No word from Ogles on committee assignments or agreements, however there are discussions on positions for members of the Freedom Caucus.
Also no word on whether the House will hold a different kind of Jan. 6 investigation, unless it’s going to be part of the new “Church” committee.
Meanwhile, The Hill notes that chairmanships on subcommittees are still going to need to be earned.
Another major concern for centrist Republicans throughout the week’s marathon negotiations was the conservatives’ push to win more subcommittee gavels for themselves — an idea that infuriated those already in line for those seats.
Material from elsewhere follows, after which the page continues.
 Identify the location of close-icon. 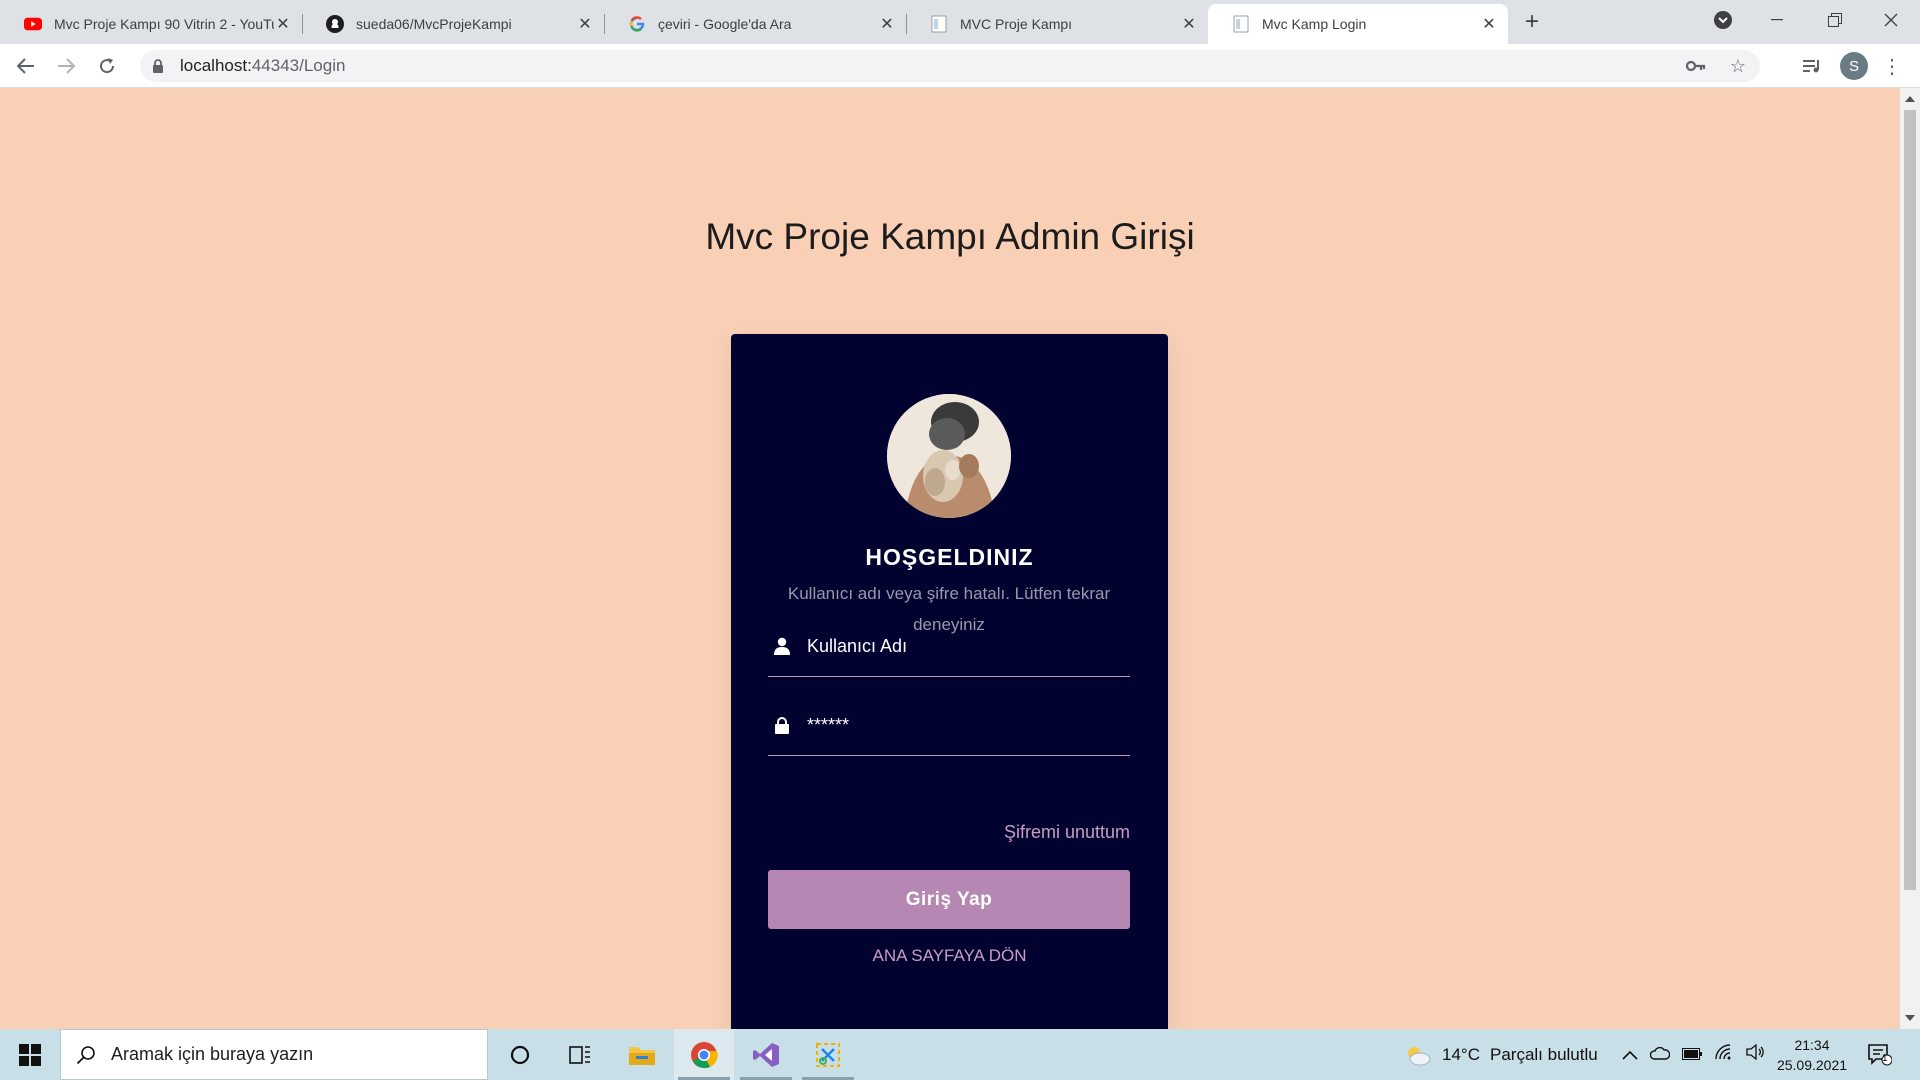
(1891, 20).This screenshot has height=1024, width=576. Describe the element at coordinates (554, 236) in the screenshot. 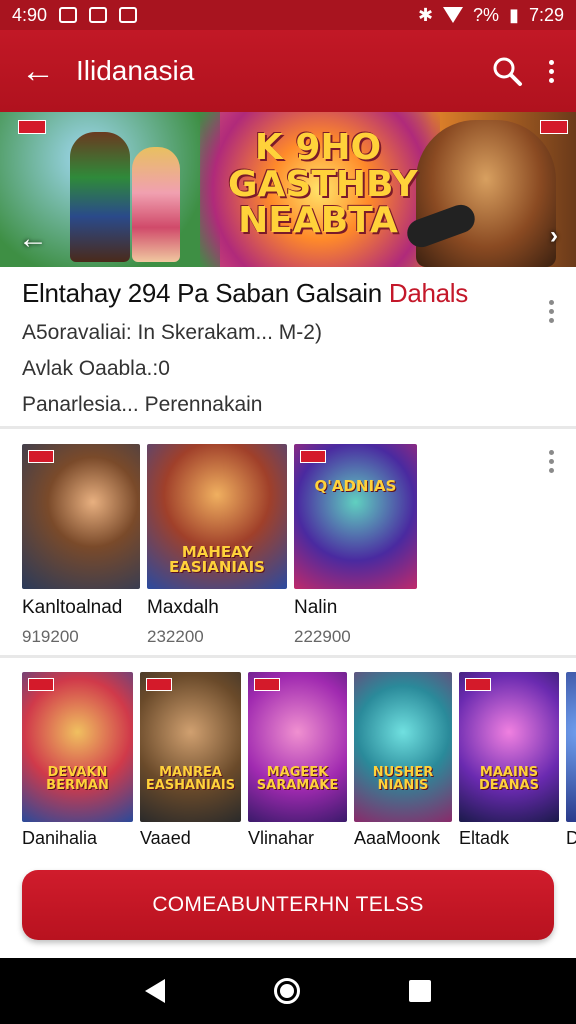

Bacon had called it “a non-starter,” particularly among the more moderate Republicans who have worked their way up the ladder into those seats.
“If you’re talking about chairmanships and things like that, they’re gonna have to still earn it,” Bacon said. “I call it affirmative action for [the] smallest of the caucuses to put them in leadership roles when they’ve not earned it. We believe in a merit-based system on the GOP side.”
Rep. Ann Wagner (R-Mo.), who has served in the House since 2013, also highlighted the “seniority process” for chairmanships.
“Everybody has to work their way through the seniority process and earn positions on both committees and gavels and things of that nature,” she said. –The Hill
“These concessions have been agreed to by our conference, and ultimately I believe it’s going to lead to a more people-driven legislative process,” said Rep. Cathy McMorris Rodgers (R-WA). “It’s about restoring more power and decision making to the members.”
Democrat Rep. Steny Hoyer of Maryland says McCarthy gave up too much.
“I think he gave away much more than I wish he’d given,” he said, adding “I think it does give to a small, willful faction of his caucus, a negative faction of his caucus, a faction of his caucus that has been almost uniformly obstructionist, more authority than they ought to have.”